II. – La perte de recettes pour les organismes de sécurité sociale est compensée à due concurrence par la majoration de l’accise sur les tabacs prévue au chapitre IV du titre Ier du livre III du code des impositions sur les biens et services.
Cet amendement a été travaillé avec la FNEDT.
Le présent amendement vise à étendre le champ d’application du dispositif d’exonération de cotisations sociales prévu à l’article L.741-16 du code rural et de la pêche maritime, dit dispositif « TO-DE », en supprimant l’exclusion explicite des tâches réalisées par des entreprises de travaux forestiers et en précisant le renvoi aux travaux mentionnés au 1° de l’article L.722-2 du même code.
Le régime TO-DE, qui permet une exonération dégressive de cotisations patronales pour l’emploi de travailleurs saisonniers agricoles, constitue un outil essentiel de compétitivité et de maintien de l’emploi rural, notamment dans les exploitations viticoles, arboricoles, horticoles ou sylvicoles. Or, depuis la rédaction issue de la loi n° 2018-1203 du 22 décembre 2018, les entreprises de travaux forestiers sont exclues du dispositif, alors même qu’elles réalisent des opérations indissociables des activités agricoles ou sylvicoles qu’elles exécutent pour le compte d’exploitants.
Cette exclusion crée une distorsion de concurrence entre les exploitants employant directement des salariés bénéficiaires du TO-DE et les entreprises spécialisées sous-traitantes, qui assurent pourtant les mêmes tâches (entretien, reboisement, coupes, débroussaillage). Elle pénalise les territoires ruraux, où ces entreprises constituent souvent les seuls employeurs disponibles pour la réalisation de travaux collectifs de gestion forestière, et fragilise la continuité des chantiers.

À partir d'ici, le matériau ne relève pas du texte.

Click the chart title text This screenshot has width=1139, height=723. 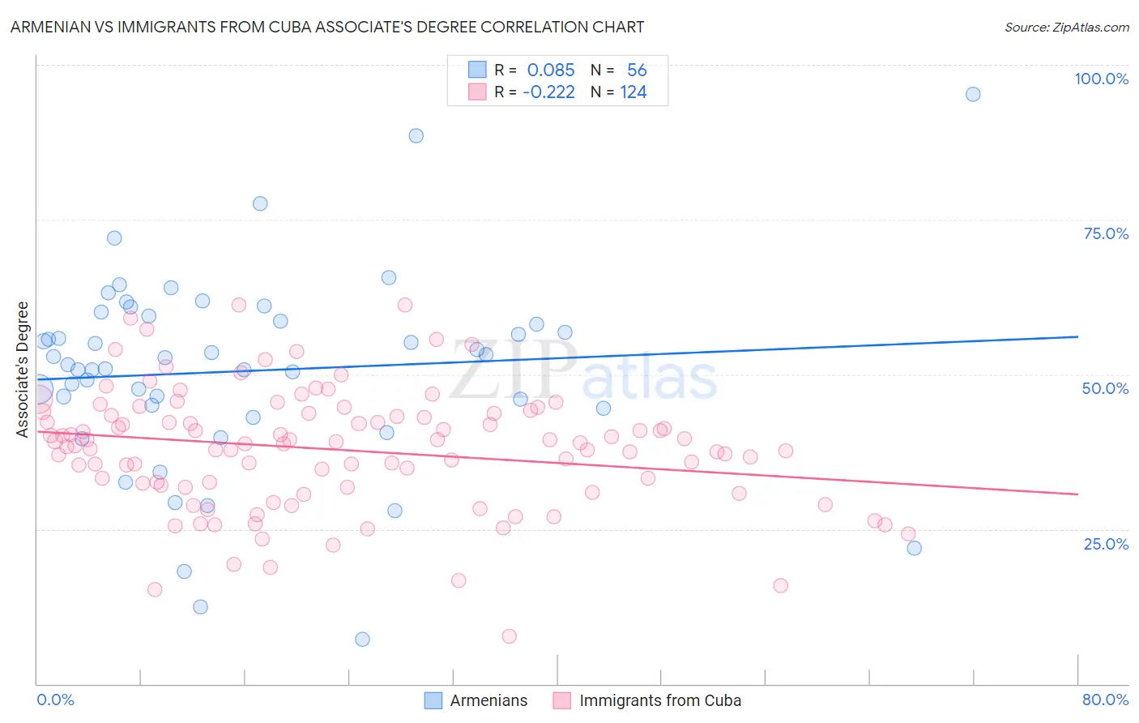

La mesure proposée permet donc de rétablir une égalité de traitement entre les différentes formes d’organisation du travail agricole et forestier, sans modifier les critères ni la durée des contrats éligibles au TO-DE. Elle s’applique aux rémunérations dues à compter du 1er janvier 2026, ce qui laisse le temps nécessaire à l’adaptation des outils de gestion par les organismes sociaux.
En restaurant la neutralité économique du dispositif TO-DE, cette mesure favorise l’emploi local, soutient la filière forestière et renforce la cohérence des politiques rurales sans remettre en cause l’équilibre financier de la sécurité sociale.